Figurarse que estas almas son más o menos perfectas precisamente a causa de las diferentes cosas a las que son movidas, es poner la perfección no en la sumisión a la voluntad de Dios, sino en las cosas mismas. Dios se configura en los santos a su gusto, y es su voluntad la que los hace a todos, y todos se someten a su ordenación. Esta sumisión es el verdadero abandono, y en eso consiste lo más perfecto.
Cumplir los deberes de su estado y conformarse con las disposiciones de la Providencia, es común a todos los santos. Y es la vocación que Dios da a todos en general. Algunos santos viven ocultos en la obscuridad, porque el mundo es muy peligroso y ellos quieren evitar sus escollos; pero no es en eso en donde radica su santidad. Sencillamente, cuanto más se someten a la voluntad de Dios, más se santifican.
Del mismo modo, no hay que creer que aquellos santos en los que Dios hace resplandecer las virtudes por acciones notables y extraordinarias, mediante gracias e inspiraciones que se concilian con los deberes dispuestos por Dios, caminen por eso menos por la vía del abandono. En absoluto. No estarían abandonados a Dios y a su voluntad, y todos sus momentos no serían voluntad de Dios, si se contentaran con los deberes de su estado y de las obligaciones de pura providencia. Ellos han de extenderse y medirse según la amplitud de los designios de Dios, en esa vía que les es requerida por la gracia, siendo para ellos la inspiración un deber al que han de ser fieles.
Y lo mismo que hay almas en las que todo su deber está marcado por una ley exterior, y que deben mantenerse encerradas en ella, pues en ella les guarda la voluntad de Dios, también hay otras que, además de su deber exterior, han de ser fieles a esa ley interior que el Espíritu Santo grava en su corazón.

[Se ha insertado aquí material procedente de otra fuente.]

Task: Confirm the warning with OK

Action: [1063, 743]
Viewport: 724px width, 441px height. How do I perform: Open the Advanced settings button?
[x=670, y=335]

¿Y quiénes serán los más santos? Pura y vana curiosidad sería tratar de indagarlo. Cada uno debe seguir el camino que le ha sido señalado [+1Cor 7,17.20. 24]. La santidad consiste en someterse a la voluntad de Dios, y a lo que de más perfecto hay en esa voluntad, sin mirar a las cosas en sí mismas, porque no es la cantidad o la calidad de ellas lo que obra la santidad, sino el perfecto cumplimiento de lo mandado. En efecto, por más que nos afanemos para multiplicar nuestras buenas obras, consiguiendo reunirlas en abundancia, siempre seremos muy pobres, si su principio no es la voluntad de Dios, sino el amor propio, o si por lo menos no rectificamos éste en cuanto captamos sus pretensiones.